Sunday, January 19, 2020 – Epiphany 2

January 19, 2020  

Epiphany 2 2020

1 Corinthians 1:1-9

Our Savior’s La Crosse


The community’s history was one of war and destruction. At one point, they were completely destroyed, their streets burned and buildings razed; the ruins sat for almost 100 years. At the time of the destruction the men of the community were killed, the women and children were sold into slavery.

Decades later, the emperor issued a decree re-establishing them as a colony. The community was re-settled by a melting pot of Europeans and Asians. Many of the settlers were Jewish.

The community was strategically located on an isthmus where two ports could be controlled. As it grew, the community became prosperous, the fourth most influential metropolis in the Roman Empire. Only Rome, Alexandria, and Ephesus were bigger communities with more power.

I’m talking about Corinth; Corinth as it was for two centuries before Jesus and in the early days after Jesus. I’m talking about Corinth, the community Paul visited, wrote letters to, and helped establish a Christian community in.

Corinth was the capital city of the province of Achaia. A part of the Roman Empire, the local Roman Authority had his residence in Corinth.

Corinth was a center of politics, a center of trade, and thus a center for employment. Immigrants settled in Corinth. People from all over the Mediterranean world brought with them diverse cultural practices. There were diverse social customs and religious beliefs. There were temples dedicated to a variety of pagan gods.

Corinth was notorious for its citizens having lax morals. Many of the more “questionable” moral behaviors were rooted in religious traditions. There were pagan cult rituals, fertility rituals and magic. For example, there was a temple in Corinth dedicated to the goddess Aphrodite that was said to have as many as 1,000 priestess-prostitutes in residence.
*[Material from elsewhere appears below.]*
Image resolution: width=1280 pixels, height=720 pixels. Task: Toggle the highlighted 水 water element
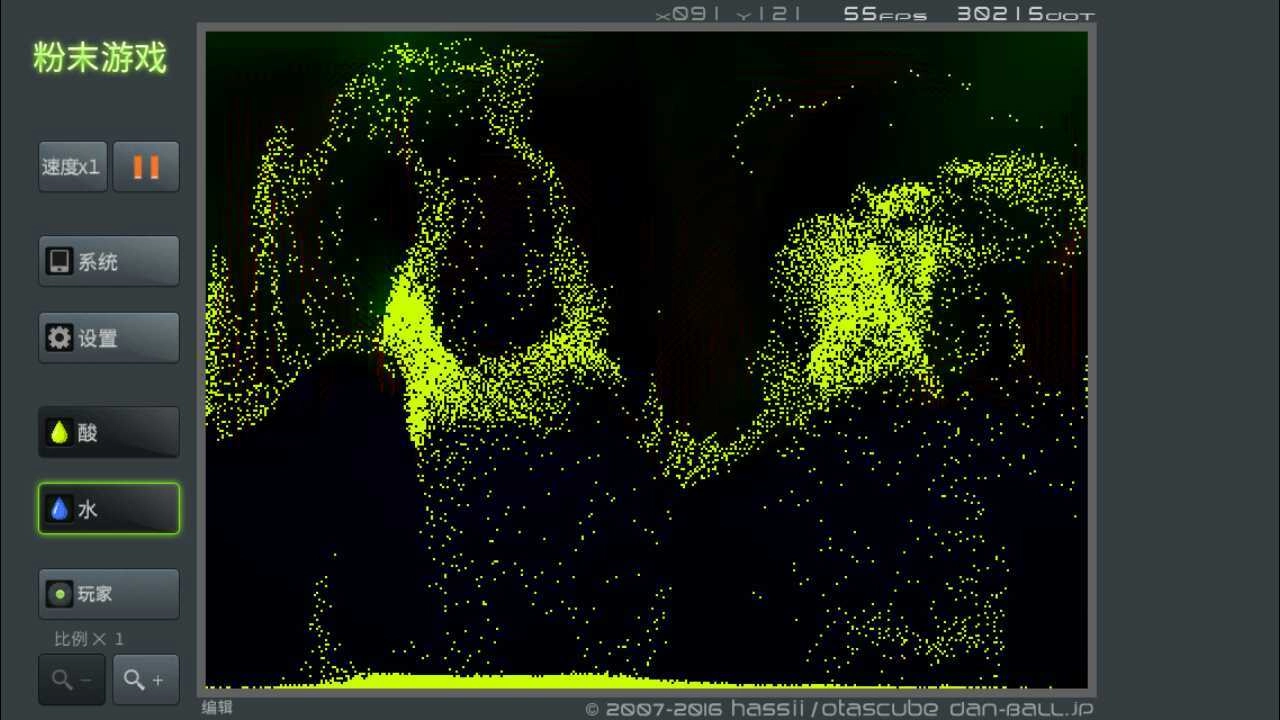(x=109, y=509)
The Apostle Paul’s first contact with Corinth was in 50 A.D. As a guest of Aquila and Priscilla, Paul went to the synagogue in Corinth, telling people about Jesus. He was an aggressive missionary. He was enthusiastic. He was convincing. His energy threatened synagogue leaders, who felt their faith was being challenged. They not only asked Paul to leave the synagogue, they asked him to leave the area. So he did. But Paul took his converts with him, including the president of the synagogue and others associated with the temple.

Paul did not limit his ministry to Hebrew people. He ministered the Gentiles who were equally as intrigued by Paul’s words.
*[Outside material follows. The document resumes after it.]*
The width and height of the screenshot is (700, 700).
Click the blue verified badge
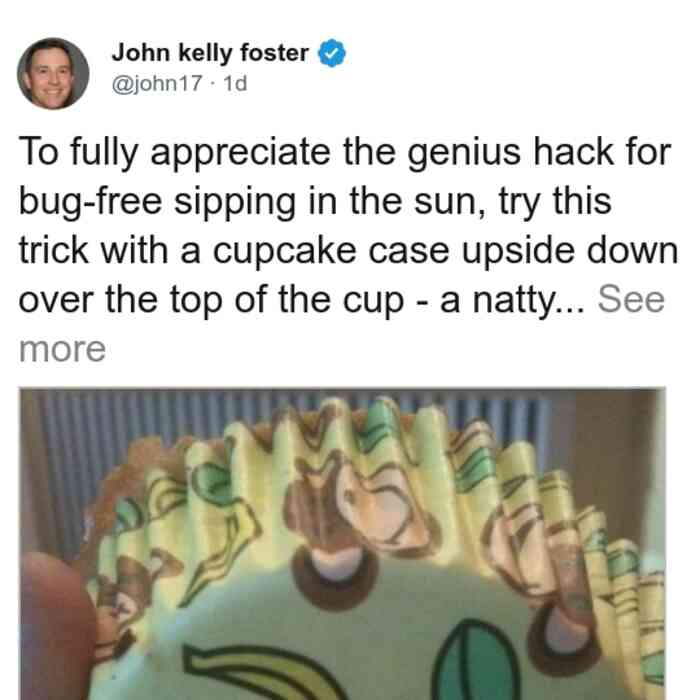pyautogui.click(x=331, y=53)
Paul and those who followed his teachings formed a community church, integrating Hebrew and Gentile, slaves and wage-earners, wealthy civic leaders and the poor.

As wonderful as the diversity of the church in Corinth was, their diversity brought with it some problems. Folks were dividing themselves into smaller groups. They were aligning themselves with different leaders. They were jockeying for power. Things got ugly. They wrote to Paul, asking for help.
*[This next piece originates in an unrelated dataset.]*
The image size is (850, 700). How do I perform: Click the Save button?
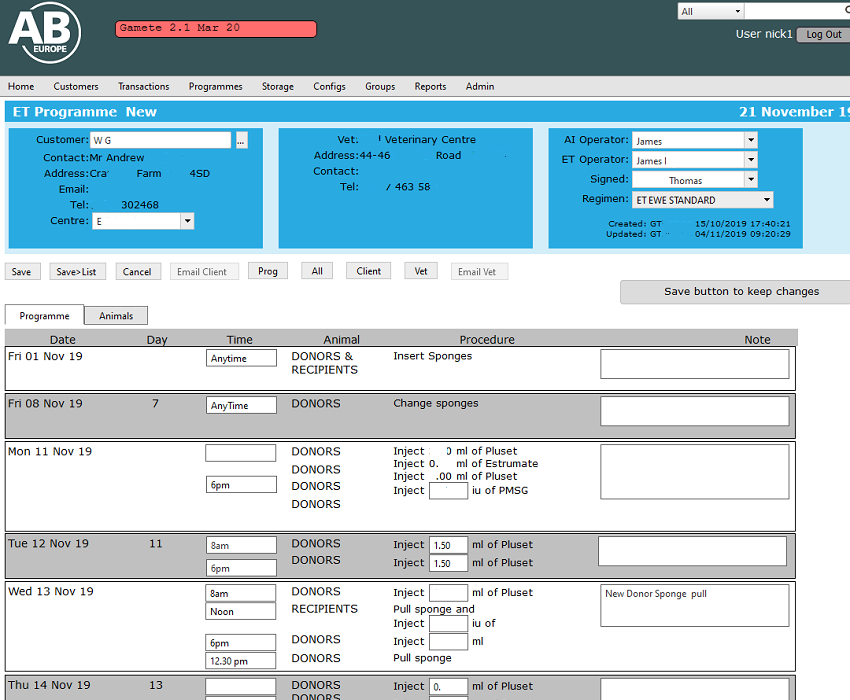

Paul wrote to the church. Our reading from 1 Corinthians is the introduction to one of his letters. Addressing a community of faith full of division, full of anger, with smalls groups bickering and struggling, Paul wrote:

“I give thanks to my God always for you…” (1 Cor. 1:4).

Paul did not write “I give thanks to my God for some of you…” Paul did not write “I give thanks to my God for those of you who align yourselves with me…” Paul did not say “Those of you who are aligning yourselves with Peter or with Apollos better get back on track or you’re out of here…”

Paul wrote “I give thanks to my God always for you because of the grace of God that has been given you in Christ Jesus…” (1 cor. 1:4-5).

His words are a lesson on how to live in community with one another, even when in the midst of in-fighting or struggle.

You disagree with me? I give thanks to my God for you, because of the grace of God that has been given to you. And you. And you. And you.

Imagine beginning every argument with those words. Whether it is an argument at home or an argument at work or an argument at school or an argument at your favorite bar, or an argument online, or an argument at church.

“I give thanks to my God always for you…”

“You have been given God’s gift of grace, just as I have.”

Now, what was it we were talking about?

Those words don’t make the disagreement go away. But they center people on what’s most important for everyone, always. God loves everyone equally. God saves all people, most assuredly. God forgives all of us our sins.

We live in a time when conflict pervades everything. Politics. Families. Towns. States. Nations. Chat groups. Twitter threads.

I’m inviting myself, as well as each of you, to pause before you engage in the conflict. Think for a moment. God loves that other person just as God loves you. Before you speak, before you write, before you tweet—hold that other person or persons in your heart. And tell them:

“I give thanks to my God always for you…”



(Information on Corinth from “Corinth” by J. Finegan in The Interpreter’s Dictionary of the Bible, volume 1, pp. 682-684).